2. LE DESSOUS DES CARTES

« Soucieux de trouver un équilibre entre la juste rémunération de l'épargne des Français, l'attractivité du livret A qui collecte de l'épargne pour financer la construction de logements sociaux, mais aussi la nécessité de préserver le coût des prêts aux organismes de logement social, qui dépend directement du taux du livret A, le gouvernement a décidé de fixer le taux du livret A à 1 % », argumente le ministère des Finances et des Comptes publics. Qui souligne que le taux choisi est supérieur au taux de 0,50 % qui devrait « normalement » prévaloir et qu'il est bien au-dessus de l'inflation actuellement constatée. Un cadeau, en quelque sorte.

 

Un pouvoir d'achat à géométrie variable
Mais pour les ménages populaires, la hausse des prix des denrées de base ou de l'énergie est beaucoup plus importante que le taux moyen de la hausse des prix à la consommation. Ce qui veut dire que la baisse du taux du livret A accentue une baisse du pouvoir d'achat de leur épargne. Le Conseil national des associations familiales laïques (Cnafal) s'en indigne : « Le livret A d'épargne est vraiment un placement populaire : 95,5 % des Françaises et Français détiennent un livret. [Il] sert à une majorité de précaires à économiser euro par euro pour boucler les fins de mois. Un quart des Français le prennent aussi en cas de pépin ou de facture imprévue. Ceci explique que les épargnants qui ont les livrets les moins bien dotés (une majorité) l'utilisent pour des petites sommes et pour “perdre” le moins d'argent possible. Un pour cent d'intérêt pour toutes ces familles ! »

 

Tendance à la décollecte
Les sommes déposées en mai sur le produit d'épargne préféré des Français ont été inférieures aux retraits.
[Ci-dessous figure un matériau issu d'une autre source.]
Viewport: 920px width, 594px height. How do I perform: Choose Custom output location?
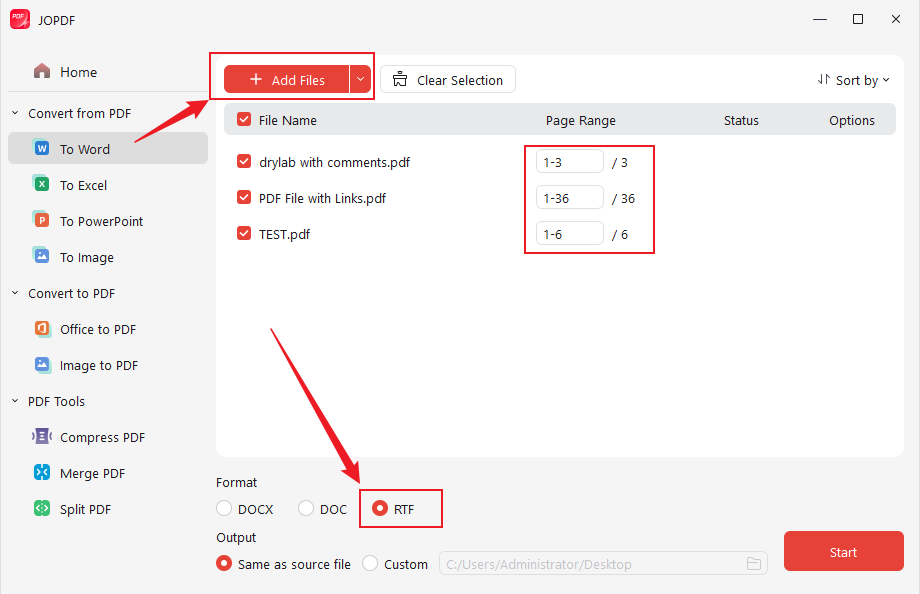pos(369,563)
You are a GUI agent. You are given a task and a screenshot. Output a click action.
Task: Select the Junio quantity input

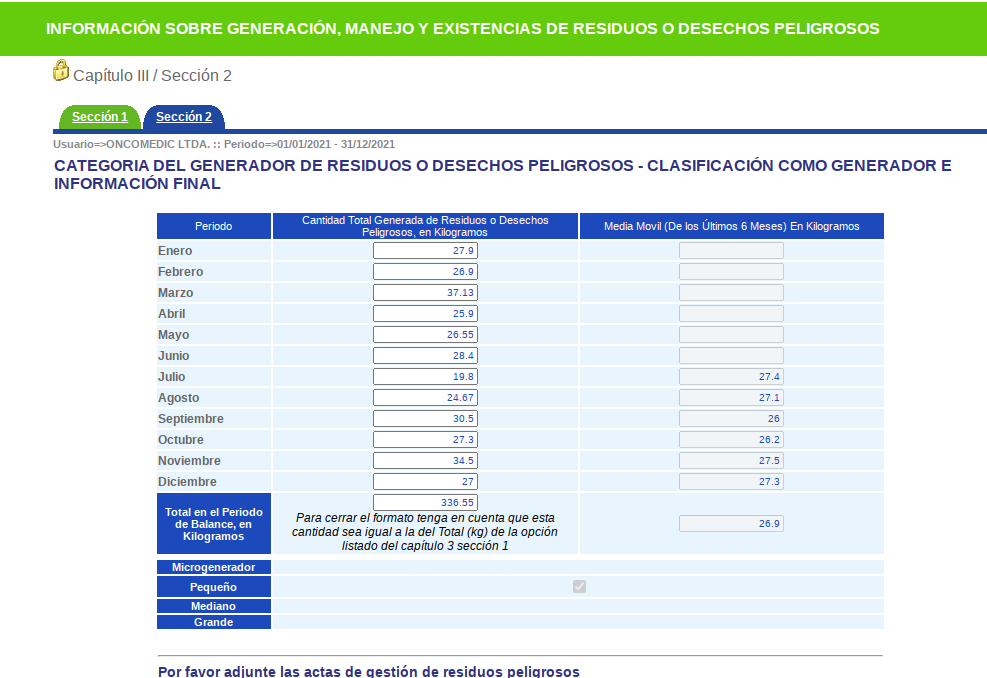pyautogui.click(x=425, y=356)
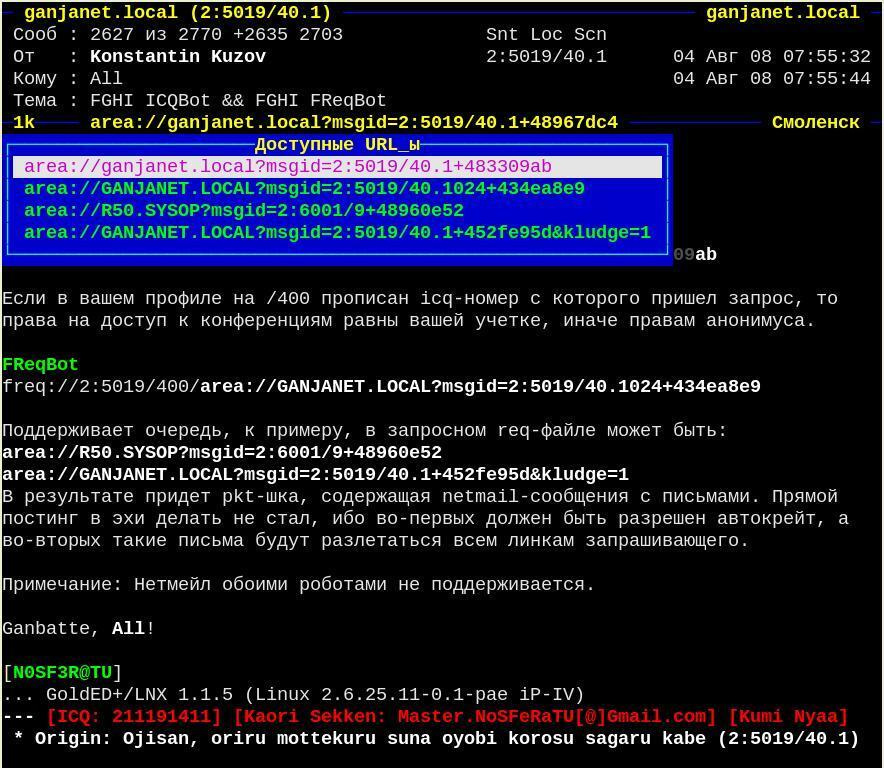The image size is (884, 768).
Task: Select the URL list entry ending in kludge=1
Action: click(x=337, y=233)
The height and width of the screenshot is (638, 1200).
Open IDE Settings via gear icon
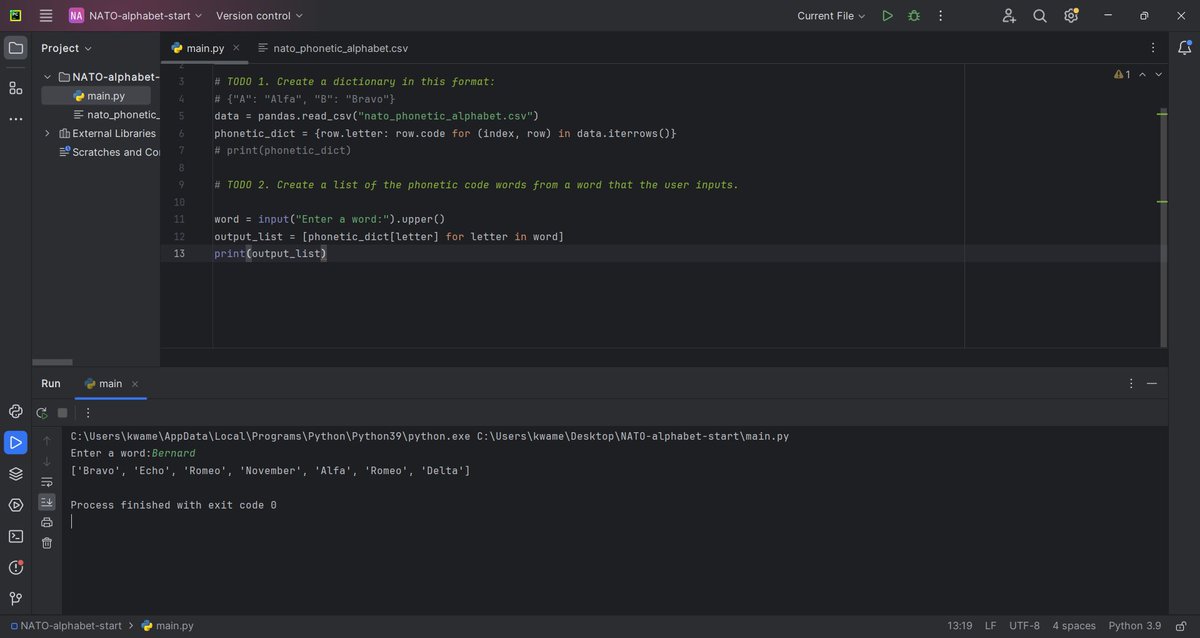click(x=1069, y=16)
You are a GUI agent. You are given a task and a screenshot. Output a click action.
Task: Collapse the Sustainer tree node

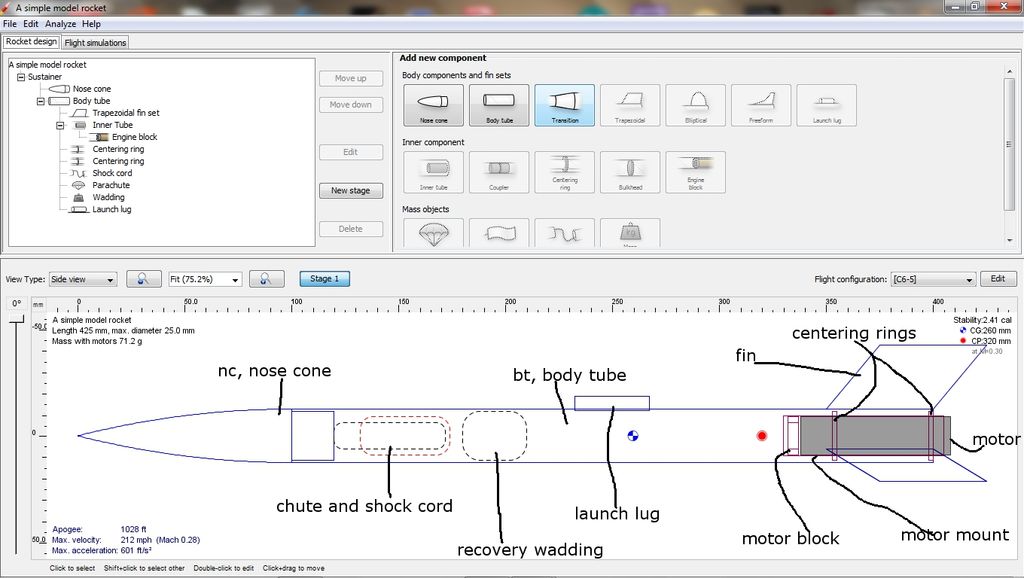pyautogui.click(x=21, y=77)
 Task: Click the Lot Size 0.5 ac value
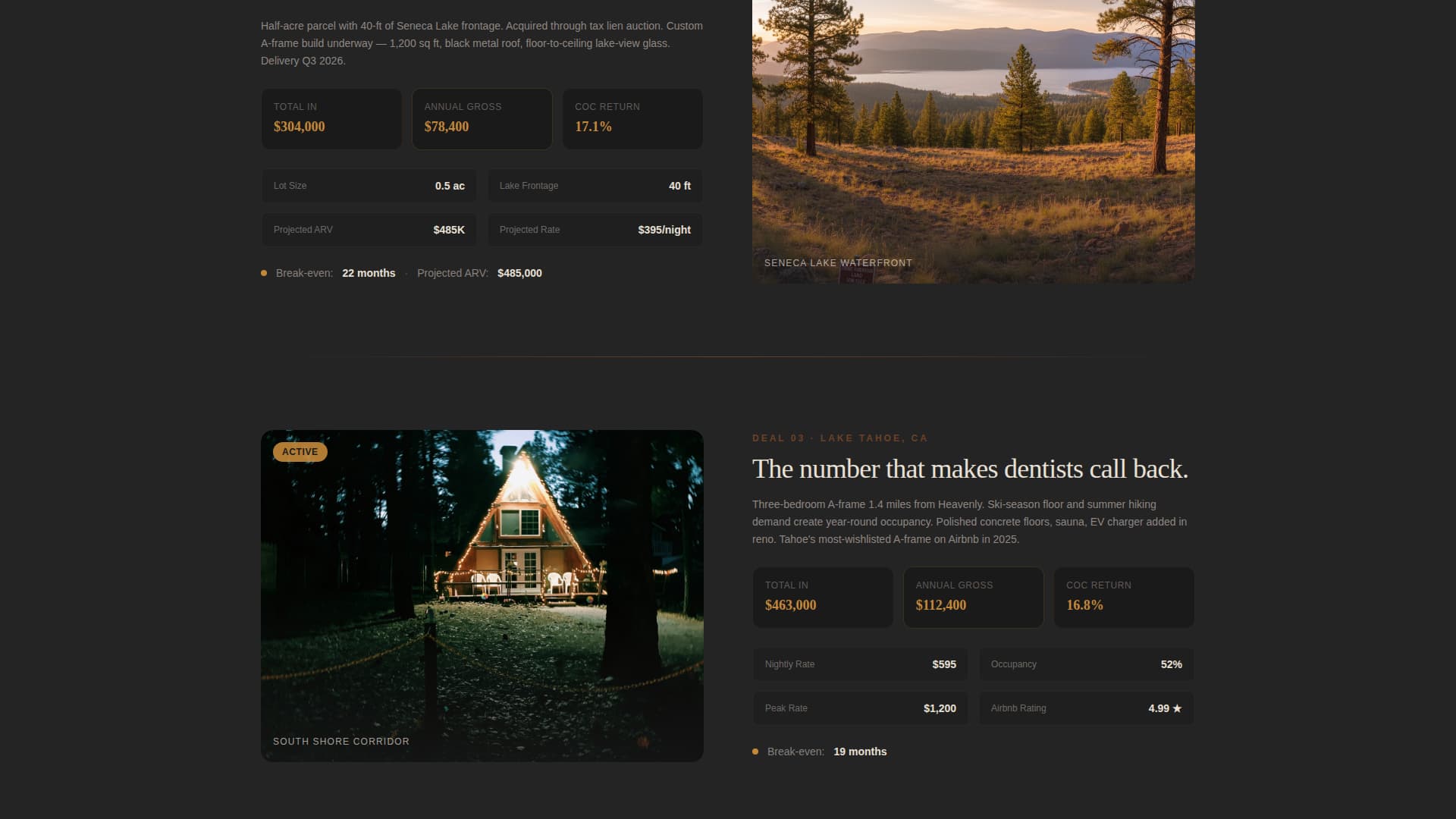(450, 185)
Soit une « décollecte » nette de 90 millions d'euros, selon les chiffres publiés par la Caisse des dépôts. C'est la deuxième fois que le livret ne fait pas recette depuis le début de l'année. En février avait été enregistrée une collecte nette de moins 21 millions d'euros. Sur les cinq premiers mois de l'année, toutefois, le solde de 2,41 milliards d'euros est encore positif. Mais c'est beaucoup moins que les 14,88 milliards supplémentaires accumulés au cours de la période comparable de 2013.
La tendance risque de se poursuivre. Car les petits épargnants piochent dans leurs réserves pour faire face à des dépenses qu'ils ont de plus en plus de mal à assurer avec leurs revenus. Le chômage, la précarité des situations, l'appauvrissement d'un nombre grandissant de foyers jouent, en dépit de l'argumentation officielle qui met en avant le faible taux d'inflation et la hausse relative du pouvoir d'achat quand, en réalité, les inégalités s'accroissent et que c'est le pouvoir d'achat des plus riches qui infléchit la balance.

 
Rêves de banques
Depuis le 1er janvier 2009, toutes les banques peuvent distribuer le livret A, alors qu'auparavant, l'exclusivité de la distribution revenait aux opérateurs historiques que sont la Banque postale, la Caisse d'épargne et le Crédit mutuel. Mais leur intérêt est ailleurs : elles aimeraient bien capter davantage d'une épargne qui atteignait 371 milliards d'euros fin mai, entre le livret A et le livret de développement durable, au profit de placements plus rémunérateurs, comme les assurances-vie. En baissant le taux du livret A, le gouvernement favorise encore ces solutions d'épargne gérées par les banques, qui mettent les dépôts directement à leur disposition pour spéculer.
Lorsque la distribution du livret A a été étendue à toutes les banques, elles se sont engagées à financer les PME – c'était l'objectif officiel de cette ouverture – et à fournir un rapport sur l'utilisation des fonds collectés. Mais « malgré les demandes répétées du président et du rapporteur général de la commission des finances, nous n'avons jamais reçu ce document que nous attendons depuis près de deux ans », déclarait déjà Henri Emmanuelli en novembre 2012, devant la commission des finances de l'Assemblée nationale.

 

Financement du logement social : où en est-on ?
La baisse du taux du livret A risque d'accentuer encore le détournement d'une épargne en grande partie destinée au logement social, via la Caisse des dépôts, vers des placements spéculatifs qui sont à la source de la crise. Les fonds centralisés à la Caisse des dépôts constituent en effet la ressource qui permet de financer, sous forme de prêts à très long terme (de vingt à quarante, voire cinquante ans), des priorités publiques, définies par l'État. En premier lieu, le logement social : les prêts sur fonds d'épargne représentent en moyenne 70 % du financement d'un logement social.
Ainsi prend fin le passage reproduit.